(Exercise data begins)

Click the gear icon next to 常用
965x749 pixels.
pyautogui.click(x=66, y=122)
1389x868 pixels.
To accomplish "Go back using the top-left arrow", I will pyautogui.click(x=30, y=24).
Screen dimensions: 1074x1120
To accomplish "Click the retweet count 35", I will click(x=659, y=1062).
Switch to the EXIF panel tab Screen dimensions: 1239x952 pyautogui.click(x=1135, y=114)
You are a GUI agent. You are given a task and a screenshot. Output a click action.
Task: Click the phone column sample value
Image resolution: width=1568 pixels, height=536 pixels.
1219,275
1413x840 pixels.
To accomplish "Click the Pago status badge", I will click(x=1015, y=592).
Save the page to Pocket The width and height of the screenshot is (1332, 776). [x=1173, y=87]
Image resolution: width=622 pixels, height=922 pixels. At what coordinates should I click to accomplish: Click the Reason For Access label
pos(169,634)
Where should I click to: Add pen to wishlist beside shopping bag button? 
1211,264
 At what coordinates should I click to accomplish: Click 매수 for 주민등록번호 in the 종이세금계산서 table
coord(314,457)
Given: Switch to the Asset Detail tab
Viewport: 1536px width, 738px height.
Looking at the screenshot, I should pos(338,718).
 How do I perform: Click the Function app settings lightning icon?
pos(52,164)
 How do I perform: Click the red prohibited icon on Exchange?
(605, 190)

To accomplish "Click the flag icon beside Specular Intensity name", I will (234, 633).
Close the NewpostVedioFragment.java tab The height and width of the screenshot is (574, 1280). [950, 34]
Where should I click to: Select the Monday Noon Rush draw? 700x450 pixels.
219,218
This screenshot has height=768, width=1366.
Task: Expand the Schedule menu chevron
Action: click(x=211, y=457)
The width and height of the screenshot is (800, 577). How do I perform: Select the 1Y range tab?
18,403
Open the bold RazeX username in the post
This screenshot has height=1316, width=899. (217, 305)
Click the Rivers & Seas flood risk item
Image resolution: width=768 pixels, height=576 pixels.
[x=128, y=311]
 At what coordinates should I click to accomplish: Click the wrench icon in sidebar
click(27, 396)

(Exercise data ends)

Set down each entry from above once more, exactly as written.

Click the gear icon next to 常用
965x749 pixels.
pyautogui.click(x=66, y=122)
1389x868 pixels.
To accomplish "Go back using the top-left arrow", I will pyautogui.click(x=30, y=24).
Screen dimensions: 1074x1120
To accomplish "Click the retweet count 35", I will click(x=659, y=1062).
Switch to the EXIF panel tab Screen dimensions: 1239x952 pyautogui.click(x=1135, y=114)
You are a GUI agent. You are given a task and a screenshot. Output a click action.
Task: Click the phone column sample value
Image resolution: width=1568 pixels, height=536 pixels.
1219,275
1413x840 pixels.
To accomplish "Click the Pago status badge", I will click(x=1015, y=592).
Save the page to Pocket The width and height of the screenshot is (1332, 776). [x=1173, y=87]
Image resolution: width=622 pixels, height=922 pixels. At what coordinates should I click to accomplish: Click the Reason For Access label
pos(169,634)
Where should I click to: Add pen to wishlist beside shopping bag button? 
1211,264
 At what coordinates should I click to accomplish: Click 매수 for 주민등록번호 in the 종이세금계산서 table
coord(314,457)
Given: Switch to the Asset Detail tab
Viewport: 1536px width, 738px height.
Looking at the screenshot, I should pos(338,718).
 How do I perform: Click the Function app settings lightning icon?
pos(52,164)
 How do I perform: Click the red prohibited icon on Exchange?
(605, 190)

To accomplish "Click the flag icon beside Specular Intensity name", I will (234, 633).
Close the NewpostVedioFragment.java tab The height and width of the screenshot is (574, 1280). [950, 34]
Where should I click to: Select the Monday Noon Rush draw? 700x450 pixels.
219,218
This screenshot has height=768, width=1366.
Task: Expand the Schedule menu chevron
Action: click(x=211, y=457)
The width and height of the screenshot is (800, 577). How do I perform: Select the 1Y range tab?
18,403
Open the bold RazeX username in the post
This screenshot has height=1316, width=899. (217, 305)
Click the Rivers & Seas flood risk item
Image resolution: width=768 pixels, height=576 pixels.
[x=128, y=311]
 At what coordinates should I click to accomplish: Click the wrench icon in sidebar
click(27, 396)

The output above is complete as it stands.